Not moments from leaving the parking area did we run into large waterbuck, red hartebeest, and a quick favorite of the group, ostrich. Game speckled the landscape as we drove to the gate of Finfoot Lake Reserve en-route to our destination.
Groggy with excitement, we jostled down the 14km rutted dirt road towards the park. South African music trilled over the speakers as Hayden gave out wonderful information about different species of plant and animal, and before too long we were at the gates of Pilanesberg.
Once inside, we made haste to the Fish Eagle Picnic Site for a packed breakfast. Fish Eagle sits atop a large kopje (rocky hill/outcropping; pron. “koppie”) with magnificent views overlooking nearby hills and the Mankwe Dam. The views were breathtaking, and through binoculars we saw white rhino, zebra, impala, hippo, and even some nearby giraffe sauntering by on their way to the dam for a morning drink. There was even the call of lions in the distance.
After breakfast, we went on a valiant hunt for the lions. This, however, was to no avail, as we couldn’t manage to pin them down. It’s amazing how easily the animals can fade into the bush when they decide it is time to be hidden.

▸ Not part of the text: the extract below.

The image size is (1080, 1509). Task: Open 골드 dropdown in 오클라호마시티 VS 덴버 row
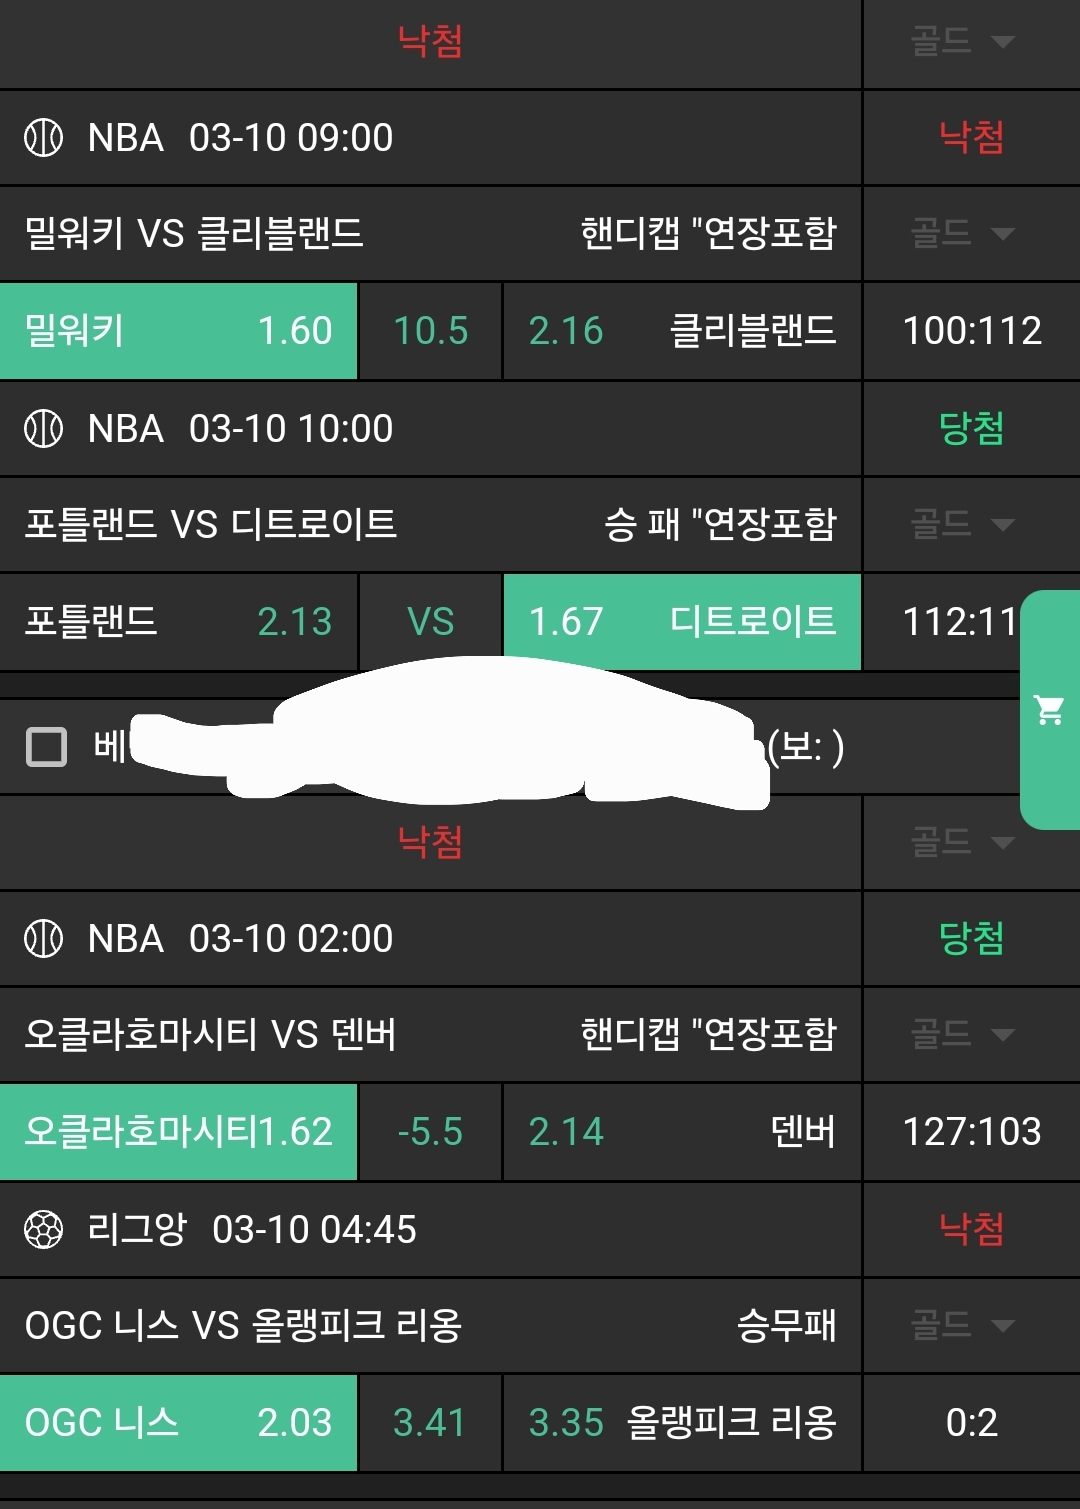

As the larger antelope species and others made their way into our sights, we also turned some focus on to the small side of African safari. We viewed the inumerous bird species, listened to the sounds of their calls, watched terrapin in their slow dance just below the surface of the water, and enjoyed the slow sway of the elephant grass in the distant breeze.
After visits to a couple different hides (out-buildings in popular game areas where you can exit your vehicle and sit in a covered area to quietly view game), we decided to head back to the lodge for a late lunch.
The groups was tired, but they powered through as we grabbed a nice bite before heading down to the shores of Finfoot Lake. Here, we jumped onto a pontoon boat and took to the water. It was a beautiful, still evening as we watched birds, giraffe, and nyala along the shores and viewed one of the most magnificent sunsets I have seen in some time.
It was the perfect way to end a long and fulfilling day in Africa!